So if you are using wood, pre charcoal, as wood becomes charcoal after the volatiles are baked out, all of the thoughts about the color of the smoke are truly related to the oxygen supply, and whether the wood is charring or is burning without enough oxygen... I totally agree with coxhaus as to the cause of the color of the smoke, but wood and charcoal are different animals . If you use charcoal, and it is nicely charred, then there should be no smoke at all, or just blue smoke, as all of the volatiles are charred out.


----------



## stringer (Jul 20, 2021)

I have been using an offset smoker for the past several months after having using electric/gas/charcoal smokers for 15+ years in pro and amateur settings. It is quite a different beast to smoke meats with a real fire. I start with lump charcoal and use that to get whatever I will actually be smoking with going. So far I have got the best results with small fires made with splits of hickory mixed with chunks of apple wood. I prefer my wood to be very very dry. I have to stoke it a lot, but it is easier to maintain a nice tight small little fire. And that is best for maintaining temperatures and smoke conditions in the smoke chamber. I shoot for nice clear hazy heat coming out of the pipe with some wispy smoke mixed in. Heavy billowing smoke in an offset means you are burning too many volatiles and not enough oxygen. It also means you aren't getting a very good draft which will lead to very uneven smoking and cooking depending on where items are sitting in the smoke chamber.


----------



## Honerabi (Jul 21, 2021)

I evolved to a Horizon Smoker 20" Ranger. The sheet metal smokers take a lot of attention to maintain temperature. The Horizon is made of 1/4" steel which retains the heat. I use a few charcoal briquets, newspaper and kindling to get the dried madrone going. The madrone burns faster and hotter than white oak. Depending on what I'm cooking, I'll either use apple, alder, mesquite, or hickory for the smoke. I need the madrone or oak to regulate the temperature. Heard that you need to avoid prolonged white or black smoke. Hope to get out to the Central Valley to grab some uprooted almond. Anyone ever use persimmon?

A good website is: Smoking Meat Forums - The Best Barbecue Discussion Forum On Earth!


----------



## HumbleHomeCook (Aug 7, 2021)

Poor chickens... Maybe if their wings would've evolved more they wouldn't have ended up here. Oh well.


----------



## Brian Weekley (Aug 23, 2021)

I picked up a couple of Thermoworks products that I’m using with my Green Egg and am very happy with. 

First up is their Smoke x 4 product. Here’s a pic. 






I have their earlier version which is very good also but this version supports multiple probes which is very handy for multi item smokes. This version also has a much greater range to the remote monitor … reportedly over a mile. 

The second item is a Thermoworks Billows.
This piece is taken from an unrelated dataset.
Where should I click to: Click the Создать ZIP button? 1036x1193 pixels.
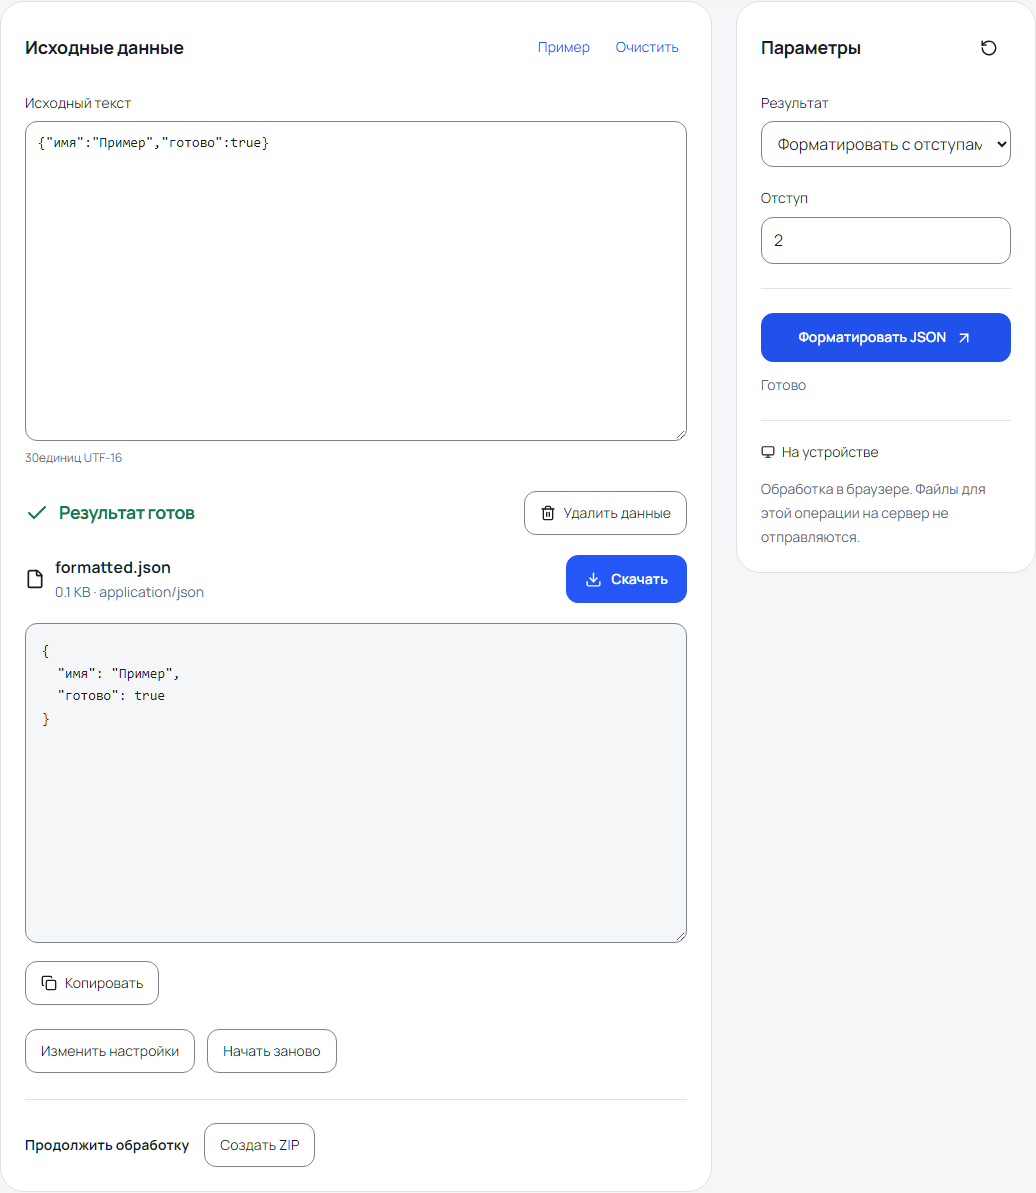click(x=259, y=1145)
This item connects to the Smoke controller and provides more or less automatic control over smoke temperatures. Here’s a pic. 
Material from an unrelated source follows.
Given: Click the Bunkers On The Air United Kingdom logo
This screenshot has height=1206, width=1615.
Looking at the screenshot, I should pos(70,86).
I’ve found the billows very handy in controlling the cooking temperatures. It takes a bit of fussing to get the temperature set initially but once set the Billows seems to work very effectively. In comparison to my early all night smoking efforts with a Smokey Mountain Cooker the Egg and Thermoworks products makes smoking much easier. The Thermoworks prices are pretty reasonable too. $199 for the Smoke and $69 for the Billows.


----------



## JASinIL2006 (Aug 23, 2021)

I have the Smoke x2 thermometer and it is easily the most accurate I've had. Well constructed, too. I just wish there was a way to have more control over whether the out-of-temp alarm sounds and which unit beeps.


----------



## Brian Weekley (Aug 23, 2021)

JASinIL2006 said:


> I have the Smoke x2 thermometer and it is easily the most accurate I've had. Well constructed, too. I just wish there was a way to have more control over whether the out-of-temp alarm sounds and which unit beeps.


 

I have turned the alarm off on my master unit. I only get alarms on the remote unit. You can also turn the alarm volume down.


----------



## JASinIL2006 (Aug 24, 2021)

Brian Weekley said:


> I have turned the alarm off on my master unit. I only get alarms on the remote unit. You can also turn the alarm volume down.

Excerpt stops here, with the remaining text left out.